Barman wrote in his research paper on the subject, which has not yet been examined by the gemmial, “It gave such a good answer that it reassured me in my mind.” Either it’s really good at dealing with instructions like punishment, or it’s been through the collection of Pride and Privateness millions of times and knows all the substance of the book.”
But Barman had no way of knowing exactly what GPT-4 had read and what it had not read, and its practice database was highly confidential. To find out which books GPT-4 had read, Barman’s team chose to do the opposite, treating GPT-4 like a high school protege, answering questions from different works and grading them. The higher a book’s score, the more likely it is to be included in GPT-4’s database.
“Between Fifty Shades of Grey and Dan Brown’s books, it’s no wonder ChatGPT will one day choose to lose us.” Photo source: Unsplash
The results surprised Barman’s team. They found that the top 50 books in the GPT-4 database (counting only books that are currently in copyright harm’s way, that is, books that have not been in print since 1928) had a high percentage of out-of-stock, fantasy, and science fiction books. Like Harry Potter and the Sorcerer’s Stone, Play of Famine and Play of Thrones. After reviewing the list, Lithub editors joked: “We’ve forced our robot enemies to read so many vulgar works and bad books, Fifty Shades of Grey, Dan Brown, no wonder ChatGPT will one day choose to eliminate us.”
The related article of the trade website “Trade Insider” mentioned no problem, and the science fiction works accounted for a lot of books in the list, such as “Base” and “Will Bionic people dream of electric sheep?” “Neurotrooper”, these are the books that a 14-year-old white straight male book idiot loved to read in 1984, will this have a negative effect on AI itself?

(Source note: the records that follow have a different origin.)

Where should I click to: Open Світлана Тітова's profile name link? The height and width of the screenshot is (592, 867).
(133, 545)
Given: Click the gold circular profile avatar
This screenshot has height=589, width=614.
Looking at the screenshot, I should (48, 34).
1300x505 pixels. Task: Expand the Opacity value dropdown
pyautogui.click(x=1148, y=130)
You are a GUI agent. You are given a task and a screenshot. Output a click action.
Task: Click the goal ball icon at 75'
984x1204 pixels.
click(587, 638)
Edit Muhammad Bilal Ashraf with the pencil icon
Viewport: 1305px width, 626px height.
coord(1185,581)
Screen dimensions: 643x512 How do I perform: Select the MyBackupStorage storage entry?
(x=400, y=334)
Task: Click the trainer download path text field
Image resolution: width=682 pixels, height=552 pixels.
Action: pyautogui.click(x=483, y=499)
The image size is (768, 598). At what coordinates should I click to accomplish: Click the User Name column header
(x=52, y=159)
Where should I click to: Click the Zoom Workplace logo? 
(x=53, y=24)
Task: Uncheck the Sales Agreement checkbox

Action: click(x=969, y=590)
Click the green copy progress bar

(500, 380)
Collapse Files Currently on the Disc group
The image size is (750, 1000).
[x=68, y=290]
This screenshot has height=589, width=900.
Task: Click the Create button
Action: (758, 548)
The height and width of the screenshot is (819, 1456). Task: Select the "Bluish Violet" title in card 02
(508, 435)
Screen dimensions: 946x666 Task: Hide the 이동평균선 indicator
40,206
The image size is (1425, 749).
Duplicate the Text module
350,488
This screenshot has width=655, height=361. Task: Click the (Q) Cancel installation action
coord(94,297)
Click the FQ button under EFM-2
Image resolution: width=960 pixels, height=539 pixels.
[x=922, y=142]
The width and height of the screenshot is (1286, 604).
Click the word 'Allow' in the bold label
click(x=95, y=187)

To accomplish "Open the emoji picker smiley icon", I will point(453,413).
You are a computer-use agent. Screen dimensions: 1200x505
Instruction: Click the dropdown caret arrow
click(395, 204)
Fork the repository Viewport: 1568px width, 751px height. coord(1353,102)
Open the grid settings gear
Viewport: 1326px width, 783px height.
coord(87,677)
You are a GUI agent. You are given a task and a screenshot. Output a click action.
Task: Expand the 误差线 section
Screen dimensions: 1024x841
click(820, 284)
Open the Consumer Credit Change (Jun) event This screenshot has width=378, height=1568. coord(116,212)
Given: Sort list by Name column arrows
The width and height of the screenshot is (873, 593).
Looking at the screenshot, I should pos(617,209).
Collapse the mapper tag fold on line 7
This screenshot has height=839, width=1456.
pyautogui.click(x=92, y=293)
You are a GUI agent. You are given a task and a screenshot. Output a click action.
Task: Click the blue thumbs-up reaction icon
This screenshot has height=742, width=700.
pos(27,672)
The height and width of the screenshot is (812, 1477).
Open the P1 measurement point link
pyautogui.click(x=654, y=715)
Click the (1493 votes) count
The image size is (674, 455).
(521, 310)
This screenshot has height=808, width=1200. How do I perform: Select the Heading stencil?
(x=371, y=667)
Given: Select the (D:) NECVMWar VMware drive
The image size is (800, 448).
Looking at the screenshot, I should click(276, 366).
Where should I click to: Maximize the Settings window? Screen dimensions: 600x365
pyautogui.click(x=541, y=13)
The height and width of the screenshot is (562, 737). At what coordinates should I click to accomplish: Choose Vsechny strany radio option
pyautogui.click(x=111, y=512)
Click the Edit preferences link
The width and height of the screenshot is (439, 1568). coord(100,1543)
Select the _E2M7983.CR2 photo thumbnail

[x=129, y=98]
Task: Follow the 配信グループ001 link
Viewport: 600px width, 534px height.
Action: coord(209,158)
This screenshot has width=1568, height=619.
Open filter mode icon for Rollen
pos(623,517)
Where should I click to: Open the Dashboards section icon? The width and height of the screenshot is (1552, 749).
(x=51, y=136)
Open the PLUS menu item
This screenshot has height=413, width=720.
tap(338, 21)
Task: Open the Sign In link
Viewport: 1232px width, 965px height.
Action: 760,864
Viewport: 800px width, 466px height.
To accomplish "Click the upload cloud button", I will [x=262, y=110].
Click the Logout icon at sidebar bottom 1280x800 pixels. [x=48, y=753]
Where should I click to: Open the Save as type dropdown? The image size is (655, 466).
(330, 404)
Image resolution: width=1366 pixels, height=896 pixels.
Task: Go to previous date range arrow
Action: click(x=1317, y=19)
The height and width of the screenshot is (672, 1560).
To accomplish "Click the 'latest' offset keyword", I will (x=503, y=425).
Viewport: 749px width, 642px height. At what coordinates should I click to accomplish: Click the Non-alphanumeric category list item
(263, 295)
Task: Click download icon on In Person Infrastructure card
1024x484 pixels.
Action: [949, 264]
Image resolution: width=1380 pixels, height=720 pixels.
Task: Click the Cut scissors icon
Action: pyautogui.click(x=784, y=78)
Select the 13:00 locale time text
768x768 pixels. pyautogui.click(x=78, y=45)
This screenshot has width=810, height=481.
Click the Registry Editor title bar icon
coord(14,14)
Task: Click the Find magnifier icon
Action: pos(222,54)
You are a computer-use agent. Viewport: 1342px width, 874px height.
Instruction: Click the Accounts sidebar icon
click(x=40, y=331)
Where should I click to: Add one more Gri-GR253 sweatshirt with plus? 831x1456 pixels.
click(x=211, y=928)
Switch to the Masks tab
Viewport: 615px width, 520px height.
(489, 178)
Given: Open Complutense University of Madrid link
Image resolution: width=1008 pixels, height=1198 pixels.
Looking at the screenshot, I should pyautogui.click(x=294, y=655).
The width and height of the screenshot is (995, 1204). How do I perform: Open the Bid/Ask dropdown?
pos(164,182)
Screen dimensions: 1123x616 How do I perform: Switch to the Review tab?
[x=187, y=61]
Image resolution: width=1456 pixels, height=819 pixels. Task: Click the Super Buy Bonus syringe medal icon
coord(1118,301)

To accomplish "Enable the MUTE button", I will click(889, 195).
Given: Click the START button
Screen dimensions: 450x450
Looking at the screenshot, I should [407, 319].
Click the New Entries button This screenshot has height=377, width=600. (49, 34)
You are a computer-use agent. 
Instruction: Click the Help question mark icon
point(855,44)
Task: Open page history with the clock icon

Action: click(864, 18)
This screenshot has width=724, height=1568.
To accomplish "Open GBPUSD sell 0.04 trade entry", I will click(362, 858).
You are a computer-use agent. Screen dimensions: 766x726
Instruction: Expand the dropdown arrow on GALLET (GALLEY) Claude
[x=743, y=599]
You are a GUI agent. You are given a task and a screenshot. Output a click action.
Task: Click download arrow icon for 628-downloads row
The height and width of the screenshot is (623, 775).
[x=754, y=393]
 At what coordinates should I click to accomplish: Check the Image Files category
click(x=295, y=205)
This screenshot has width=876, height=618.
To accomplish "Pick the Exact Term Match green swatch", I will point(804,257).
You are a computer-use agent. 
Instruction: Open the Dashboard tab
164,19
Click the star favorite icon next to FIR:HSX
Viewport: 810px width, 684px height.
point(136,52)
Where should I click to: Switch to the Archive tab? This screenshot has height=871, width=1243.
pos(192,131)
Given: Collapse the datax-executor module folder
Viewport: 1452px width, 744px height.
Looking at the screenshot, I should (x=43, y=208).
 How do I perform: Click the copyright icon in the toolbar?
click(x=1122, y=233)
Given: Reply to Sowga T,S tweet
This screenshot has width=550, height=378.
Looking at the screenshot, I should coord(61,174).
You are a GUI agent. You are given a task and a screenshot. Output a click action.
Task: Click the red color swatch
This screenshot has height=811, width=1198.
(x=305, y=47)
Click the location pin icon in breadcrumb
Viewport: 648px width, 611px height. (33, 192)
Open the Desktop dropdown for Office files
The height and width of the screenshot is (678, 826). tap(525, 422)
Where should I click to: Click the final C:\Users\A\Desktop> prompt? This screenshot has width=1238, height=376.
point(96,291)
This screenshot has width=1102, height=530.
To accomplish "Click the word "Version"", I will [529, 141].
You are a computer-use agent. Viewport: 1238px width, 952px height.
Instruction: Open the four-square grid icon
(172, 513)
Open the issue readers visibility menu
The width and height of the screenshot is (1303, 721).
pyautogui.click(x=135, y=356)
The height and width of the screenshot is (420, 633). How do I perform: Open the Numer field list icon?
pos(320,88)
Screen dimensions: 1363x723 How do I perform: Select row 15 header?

The article points out that ChatGPT’s data is self-collected, and the companies that collect and build these AI’s often tend to show too much about straight white men and the sci-fi trails they love to read. This means that these books, like other information, will be more or less unhelpful to the AI, and will accidentally invent personal insights or retell peers when the AI doesn’t answer. Barman gave a more conservative opinion in his analysis, arguing that how these categories of literature will affect AI remains to be studied because its database is large and opaque, and nothing will be known until the inventors of AI make the database public.
Barman agrees that his own textual parsing abilities of AI are overrated, and that they are usually only able to relay the words of a book, not to give their own point of view. He suggested that other relevant researchers might as well let AI contact some of the more obscure works, such as Gene Wolf’s “New Day books,” and so on, to see what they have to say about these books, perhaps will give people a mystery.